Así, con el estruendo del castillo de fuegos, Martina y su madre no oyeron que la tapia en la que se sustentaba la hamaca de Marcos cedió, de repente, debido a su antigüedad y nulo mantenimiento, sepultando al niño bajo los escombros, permitiendo que su sangre se mezclara con la cal y con el polvo del ladrillo. La oscuridad en ese lugar del jardín tampoco fue una ayuda visual y si Marcos gritó, Martina y su madre no oyeron nada debido a la pólvora que explotaba en el cielo. No fue hasta mucho después de que acabara todo, de que ya no sonara nada en el ambiente ni nada brillara o parpadeara en ese cielo oscuro y nocturno, no fue hasta que Martina y su madre ya terminaron su café y las revistas que estaban leyendo bajo la luz del porche, no fue hasta entonces que Martina dijo, mientras se levantaba:

–Voy a buscar a Marcos, que lo mismo se ha dormido y todo.

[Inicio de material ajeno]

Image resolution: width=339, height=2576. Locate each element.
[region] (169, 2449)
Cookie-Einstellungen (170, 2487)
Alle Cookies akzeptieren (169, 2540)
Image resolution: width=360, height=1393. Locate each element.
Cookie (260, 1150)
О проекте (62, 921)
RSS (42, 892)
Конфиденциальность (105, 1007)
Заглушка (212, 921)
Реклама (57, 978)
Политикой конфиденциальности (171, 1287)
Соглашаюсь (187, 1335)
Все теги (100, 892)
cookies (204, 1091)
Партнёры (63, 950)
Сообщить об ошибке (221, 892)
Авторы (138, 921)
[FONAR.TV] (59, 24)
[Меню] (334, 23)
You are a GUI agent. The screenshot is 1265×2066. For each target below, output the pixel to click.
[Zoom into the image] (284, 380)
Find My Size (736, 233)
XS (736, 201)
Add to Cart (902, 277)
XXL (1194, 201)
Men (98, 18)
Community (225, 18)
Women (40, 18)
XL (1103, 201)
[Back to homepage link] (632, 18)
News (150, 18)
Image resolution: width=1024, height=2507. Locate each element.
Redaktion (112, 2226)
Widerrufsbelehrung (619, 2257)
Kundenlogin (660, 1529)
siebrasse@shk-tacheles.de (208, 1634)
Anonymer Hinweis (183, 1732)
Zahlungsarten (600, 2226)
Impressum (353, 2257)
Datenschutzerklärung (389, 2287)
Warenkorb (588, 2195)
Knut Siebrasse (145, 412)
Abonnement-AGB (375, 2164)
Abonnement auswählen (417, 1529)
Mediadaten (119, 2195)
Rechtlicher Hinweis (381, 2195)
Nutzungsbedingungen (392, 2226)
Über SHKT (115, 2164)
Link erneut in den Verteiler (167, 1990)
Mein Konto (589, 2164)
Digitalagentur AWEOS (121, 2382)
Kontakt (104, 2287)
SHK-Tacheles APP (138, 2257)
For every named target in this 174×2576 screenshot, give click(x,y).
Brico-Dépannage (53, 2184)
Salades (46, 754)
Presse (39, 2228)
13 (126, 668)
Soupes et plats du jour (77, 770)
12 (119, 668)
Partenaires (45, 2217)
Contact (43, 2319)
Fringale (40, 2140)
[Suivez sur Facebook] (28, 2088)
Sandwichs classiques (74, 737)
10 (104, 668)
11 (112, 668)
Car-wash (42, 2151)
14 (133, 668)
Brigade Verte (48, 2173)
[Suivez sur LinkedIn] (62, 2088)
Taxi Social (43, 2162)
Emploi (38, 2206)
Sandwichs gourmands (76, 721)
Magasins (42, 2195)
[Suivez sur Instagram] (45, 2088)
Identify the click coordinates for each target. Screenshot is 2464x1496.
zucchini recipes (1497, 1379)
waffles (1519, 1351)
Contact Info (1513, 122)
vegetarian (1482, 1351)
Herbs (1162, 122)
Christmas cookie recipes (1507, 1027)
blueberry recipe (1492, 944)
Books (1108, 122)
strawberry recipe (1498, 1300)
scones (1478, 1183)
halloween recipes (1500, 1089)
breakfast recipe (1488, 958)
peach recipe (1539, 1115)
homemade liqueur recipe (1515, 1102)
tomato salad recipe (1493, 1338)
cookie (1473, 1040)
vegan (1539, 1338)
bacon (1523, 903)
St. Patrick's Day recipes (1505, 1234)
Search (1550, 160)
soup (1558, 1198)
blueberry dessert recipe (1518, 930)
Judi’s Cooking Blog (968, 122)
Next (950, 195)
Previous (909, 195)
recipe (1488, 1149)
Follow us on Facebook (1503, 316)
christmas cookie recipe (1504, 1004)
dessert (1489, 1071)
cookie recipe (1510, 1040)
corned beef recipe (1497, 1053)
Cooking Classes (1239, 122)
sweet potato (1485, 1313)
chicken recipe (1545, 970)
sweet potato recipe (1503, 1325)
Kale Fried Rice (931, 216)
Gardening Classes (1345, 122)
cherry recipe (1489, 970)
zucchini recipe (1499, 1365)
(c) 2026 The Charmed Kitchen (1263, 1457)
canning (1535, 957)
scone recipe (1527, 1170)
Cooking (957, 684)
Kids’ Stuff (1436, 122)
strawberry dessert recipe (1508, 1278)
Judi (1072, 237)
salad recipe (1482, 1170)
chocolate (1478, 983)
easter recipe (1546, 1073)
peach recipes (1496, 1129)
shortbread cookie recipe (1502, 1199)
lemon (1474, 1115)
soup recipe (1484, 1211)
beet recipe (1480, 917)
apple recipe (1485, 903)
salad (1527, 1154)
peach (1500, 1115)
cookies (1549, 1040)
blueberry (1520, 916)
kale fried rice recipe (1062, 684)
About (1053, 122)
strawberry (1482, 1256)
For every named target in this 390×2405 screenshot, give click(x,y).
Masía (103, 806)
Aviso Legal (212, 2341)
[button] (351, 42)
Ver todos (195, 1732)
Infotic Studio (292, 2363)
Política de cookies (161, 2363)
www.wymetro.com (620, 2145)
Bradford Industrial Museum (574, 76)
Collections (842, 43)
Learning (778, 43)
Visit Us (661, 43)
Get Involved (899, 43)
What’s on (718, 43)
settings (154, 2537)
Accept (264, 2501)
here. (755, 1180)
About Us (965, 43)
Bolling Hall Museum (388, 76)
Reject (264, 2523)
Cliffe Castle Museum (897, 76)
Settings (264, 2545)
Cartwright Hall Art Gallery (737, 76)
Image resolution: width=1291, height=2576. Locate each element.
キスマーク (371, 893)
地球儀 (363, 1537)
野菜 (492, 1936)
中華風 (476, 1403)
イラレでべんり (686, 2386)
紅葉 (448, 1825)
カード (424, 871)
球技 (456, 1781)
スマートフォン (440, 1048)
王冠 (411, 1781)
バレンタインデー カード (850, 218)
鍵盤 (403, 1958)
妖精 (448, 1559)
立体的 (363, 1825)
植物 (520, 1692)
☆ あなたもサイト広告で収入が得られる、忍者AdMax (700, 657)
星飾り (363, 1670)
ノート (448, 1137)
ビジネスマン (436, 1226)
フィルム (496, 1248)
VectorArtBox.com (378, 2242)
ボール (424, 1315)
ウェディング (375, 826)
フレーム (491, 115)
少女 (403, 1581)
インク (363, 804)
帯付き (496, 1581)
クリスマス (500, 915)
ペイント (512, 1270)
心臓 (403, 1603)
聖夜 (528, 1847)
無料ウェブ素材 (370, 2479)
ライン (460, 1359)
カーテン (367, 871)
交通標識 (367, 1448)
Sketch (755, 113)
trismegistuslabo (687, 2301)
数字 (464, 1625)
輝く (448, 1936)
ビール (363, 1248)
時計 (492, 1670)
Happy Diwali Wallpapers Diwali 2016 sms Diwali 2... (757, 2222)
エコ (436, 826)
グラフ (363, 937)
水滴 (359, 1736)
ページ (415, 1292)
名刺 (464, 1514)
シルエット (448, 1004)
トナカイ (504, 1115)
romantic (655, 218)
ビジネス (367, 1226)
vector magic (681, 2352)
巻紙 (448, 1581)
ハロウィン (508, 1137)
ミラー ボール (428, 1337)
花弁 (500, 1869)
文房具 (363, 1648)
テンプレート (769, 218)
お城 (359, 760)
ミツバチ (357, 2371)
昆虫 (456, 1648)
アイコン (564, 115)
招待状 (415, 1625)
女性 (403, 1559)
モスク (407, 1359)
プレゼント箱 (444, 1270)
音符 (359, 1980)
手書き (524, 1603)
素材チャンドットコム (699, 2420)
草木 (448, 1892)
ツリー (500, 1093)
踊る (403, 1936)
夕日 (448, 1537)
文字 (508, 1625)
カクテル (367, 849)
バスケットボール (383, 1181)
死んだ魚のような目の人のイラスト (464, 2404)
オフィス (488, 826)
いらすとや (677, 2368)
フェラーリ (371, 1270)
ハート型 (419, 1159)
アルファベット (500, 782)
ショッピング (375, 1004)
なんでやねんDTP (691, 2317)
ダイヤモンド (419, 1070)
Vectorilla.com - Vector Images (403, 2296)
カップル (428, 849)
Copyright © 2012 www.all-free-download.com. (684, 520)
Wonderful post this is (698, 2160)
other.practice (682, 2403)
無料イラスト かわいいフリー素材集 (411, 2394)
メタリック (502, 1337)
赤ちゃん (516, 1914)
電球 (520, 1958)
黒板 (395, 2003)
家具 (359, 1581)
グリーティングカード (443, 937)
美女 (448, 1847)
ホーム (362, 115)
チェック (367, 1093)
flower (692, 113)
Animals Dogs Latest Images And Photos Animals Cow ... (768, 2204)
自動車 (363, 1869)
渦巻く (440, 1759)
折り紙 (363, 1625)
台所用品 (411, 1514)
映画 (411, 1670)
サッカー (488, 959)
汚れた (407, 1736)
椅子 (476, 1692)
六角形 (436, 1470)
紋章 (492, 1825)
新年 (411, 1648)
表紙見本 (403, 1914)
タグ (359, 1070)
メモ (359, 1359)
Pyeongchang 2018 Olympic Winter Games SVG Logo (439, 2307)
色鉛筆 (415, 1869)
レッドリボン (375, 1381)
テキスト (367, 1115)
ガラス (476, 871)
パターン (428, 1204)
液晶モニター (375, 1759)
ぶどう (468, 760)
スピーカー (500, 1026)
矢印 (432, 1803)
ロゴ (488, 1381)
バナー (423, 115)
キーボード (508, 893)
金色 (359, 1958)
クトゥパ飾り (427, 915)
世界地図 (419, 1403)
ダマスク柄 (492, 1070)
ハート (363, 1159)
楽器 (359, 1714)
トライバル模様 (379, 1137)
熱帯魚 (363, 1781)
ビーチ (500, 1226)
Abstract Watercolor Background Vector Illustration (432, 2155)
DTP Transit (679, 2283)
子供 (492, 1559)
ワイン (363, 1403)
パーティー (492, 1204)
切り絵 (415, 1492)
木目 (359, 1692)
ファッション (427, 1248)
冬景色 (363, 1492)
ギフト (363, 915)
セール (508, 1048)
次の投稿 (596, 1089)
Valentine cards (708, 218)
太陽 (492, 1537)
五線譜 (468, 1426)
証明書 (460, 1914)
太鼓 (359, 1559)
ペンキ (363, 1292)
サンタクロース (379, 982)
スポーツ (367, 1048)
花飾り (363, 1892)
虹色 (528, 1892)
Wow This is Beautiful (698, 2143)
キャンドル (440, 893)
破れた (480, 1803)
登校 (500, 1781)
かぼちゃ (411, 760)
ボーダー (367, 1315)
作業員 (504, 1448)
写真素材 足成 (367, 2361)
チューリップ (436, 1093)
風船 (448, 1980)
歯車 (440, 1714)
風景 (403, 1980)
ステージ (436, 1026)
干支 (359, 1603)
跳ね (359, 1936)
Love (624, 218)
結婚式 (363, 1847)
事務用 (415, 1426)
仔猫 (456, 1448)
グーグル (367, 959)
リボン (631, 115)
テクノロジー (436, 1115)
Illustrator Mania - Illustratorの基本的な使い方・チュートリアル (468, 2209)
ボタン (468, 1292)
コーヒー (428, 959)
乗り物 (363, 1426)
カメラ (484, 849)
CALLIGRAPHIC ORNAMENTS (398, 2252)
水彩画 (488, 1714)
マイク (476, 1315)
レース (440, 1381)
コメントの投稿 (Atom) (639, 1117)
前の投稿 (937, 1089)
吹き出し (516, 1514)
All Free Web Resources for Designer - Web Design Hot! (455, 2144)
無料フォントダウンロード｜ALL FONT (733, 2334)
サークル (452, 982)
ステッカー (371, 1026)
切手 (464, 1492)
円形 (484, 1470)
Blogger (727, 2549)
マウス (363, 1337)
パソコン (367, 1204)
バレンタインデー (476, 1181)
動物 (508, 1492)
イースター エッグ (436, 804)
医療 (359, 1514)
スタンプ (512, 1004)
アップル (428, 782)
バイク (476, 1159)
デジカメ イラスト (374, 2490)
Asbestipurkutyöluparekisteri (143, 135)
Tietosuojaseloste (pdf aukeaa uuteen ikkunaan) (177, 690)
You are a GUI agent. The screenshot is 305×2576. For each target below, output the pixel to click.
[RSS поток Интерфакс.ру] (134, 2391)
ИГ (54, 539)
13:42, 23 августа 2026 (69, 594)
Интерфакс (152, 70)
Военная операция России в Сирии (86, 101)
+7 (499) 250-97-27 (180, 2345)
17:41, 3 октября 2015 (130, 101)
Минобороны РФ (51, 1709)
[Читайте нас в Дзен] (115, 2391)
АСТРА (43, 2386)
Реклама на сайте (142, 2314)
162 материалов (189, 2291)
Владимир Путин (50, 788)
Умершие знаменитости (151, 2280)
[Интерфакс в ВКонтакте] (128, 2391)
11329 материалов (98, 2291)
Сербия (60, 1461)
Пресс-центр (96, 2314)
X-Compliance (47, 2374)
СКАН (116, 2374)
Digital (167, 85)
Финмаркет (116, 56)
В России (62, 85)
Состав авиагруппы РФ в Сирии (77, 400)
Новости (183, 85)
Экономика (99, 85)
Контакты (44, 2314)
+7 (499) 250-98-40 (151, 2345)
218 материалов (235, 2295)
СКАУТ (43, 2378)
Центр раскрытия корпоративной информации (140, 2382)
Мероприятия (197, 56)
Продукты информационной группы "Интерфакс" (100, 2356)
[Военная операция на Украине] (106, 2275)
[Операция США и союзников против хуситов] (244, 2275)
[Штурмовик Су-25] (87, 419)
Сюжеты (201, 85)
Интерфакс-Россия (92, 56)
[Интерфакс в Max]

–Deja, ya voy yo –comentó Carmen, haciéndole un gesto insistente con la mano para que volviera a sentarse.

Y fue ella, la abuela, la que se encontró con esa pesadilla, la que gritó, la que tuvo que ser sedada cuando llegó una ambulancia. Pero fue Martina la que se quedó hasta que se presentó el juez instructor y la que le oyó decir, a uno de sus ayudantes, una frase que no se le olvidaría en la vida: «Muerte estúpida».

Sí, lo fue, porque nadie se dio cuenta de nada. Perdió a su hijo así, estúpidamente.